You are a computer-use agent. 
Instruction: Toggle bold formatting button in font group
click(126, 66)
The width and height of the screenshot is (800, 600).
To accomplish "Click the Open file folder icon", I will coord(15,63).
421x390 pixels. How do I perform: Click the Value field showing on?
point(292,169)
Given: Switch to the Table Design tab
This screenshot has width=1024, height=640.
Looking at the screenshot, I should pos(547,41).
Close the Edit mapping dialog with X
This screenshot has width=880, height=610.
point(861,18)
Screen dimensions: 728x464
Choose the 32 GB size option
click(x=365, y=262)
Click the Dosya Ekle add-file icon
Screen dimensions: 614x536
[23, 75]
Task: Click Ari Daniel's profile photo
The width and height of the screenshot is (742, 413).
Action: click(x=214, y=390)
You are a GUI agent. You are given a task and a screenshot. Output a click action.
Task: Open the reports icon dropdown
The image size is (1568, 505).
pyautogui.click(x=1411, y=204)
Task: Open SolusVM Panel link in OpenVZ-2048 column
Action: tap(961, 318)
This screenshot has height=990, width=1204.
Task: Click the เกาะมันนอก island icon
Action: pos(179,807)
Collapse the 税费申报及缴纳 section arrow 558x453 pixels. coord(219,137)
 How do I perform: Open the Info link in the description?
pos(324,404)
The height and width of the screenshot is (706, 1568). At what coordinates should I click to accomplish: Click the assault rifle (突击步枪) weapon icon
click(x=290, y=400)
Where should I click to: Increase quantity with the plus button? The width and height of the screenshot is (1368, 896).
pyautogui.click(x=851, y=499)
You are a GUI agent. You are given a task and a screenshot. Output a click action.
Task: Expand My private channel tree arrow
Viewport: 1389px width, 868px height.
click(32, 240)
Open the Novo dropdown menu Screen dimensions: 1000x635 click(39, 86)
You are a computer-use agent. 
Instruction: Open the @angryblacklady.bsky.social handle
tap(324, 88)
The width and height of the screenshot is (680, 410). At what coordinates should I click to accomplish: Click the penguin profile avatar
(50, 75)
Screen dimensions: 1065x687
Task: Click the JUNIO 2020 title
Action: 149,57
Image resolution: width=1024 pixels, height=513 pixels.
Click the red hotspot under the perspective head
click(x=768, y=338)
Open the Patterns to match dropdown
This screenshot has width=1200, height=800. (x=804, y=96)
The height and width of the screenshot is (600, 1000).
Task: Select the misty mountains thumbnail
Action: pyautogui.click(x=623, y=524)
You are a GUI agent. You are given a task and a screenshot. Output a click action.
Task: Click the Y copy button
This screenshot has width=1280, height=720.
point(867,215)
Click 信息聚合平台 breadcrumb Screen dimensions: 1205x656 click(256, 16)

----------------------------------------

• CHALLENGE
Format the records from the line that contains "Click the Dosya Ekle add-file icon" through the line that contains "pyautogui.click(x=851, y=499)" as a numbered list, leaving out any blank lines. Begin at the line with "Click the Dosya Ekle add-file icon" and stop after the line with "pyautogui.click(x=851, y=499)".

• EXERCISE RESULT
1. Click the Dosya Ekle add-file icon
2. Screen dimensions: 614x536
3. [23, 75]
4. Task: Click Ari Daniel's profile photo
5. The width and height of the screenshot is (742, 413).
6. Action: click(x=214, y=390)
7. You are a GUI agent. You are given a task and a screenshot. Output a click action.
8. Task: Open the reports icon dropdown
9. The image size is (1568, 505).
10. pyautogui.click(x=1411, y=204)
11. Task: Open SolusVM Panel link in OpenVZ-2048 column
12. Action: tap(961, 318)
13. This screenshot has height=990, width=1204.
14. Task: Click the เกาะมันนอก island icon
15. Action: pos(179,807)
16. Collapse the 税费申报及缴纳 section arrow 558x453 pixels. coord(219,137)
17.  How do I perform: Open the Info link in the description?
18. pos(324,404)
19. The height and width of the screenshot is (706, 1568). At what coordinates should I click to accomplish: Click the assault rifle (突击步枪) weapon icon
20. click(x=290, y=400)
21. Where should I click to: Increase quantity with the plus button? The width and height of the screenshot is (1368, 896).
22. pyautogui.click(x=851, y=499)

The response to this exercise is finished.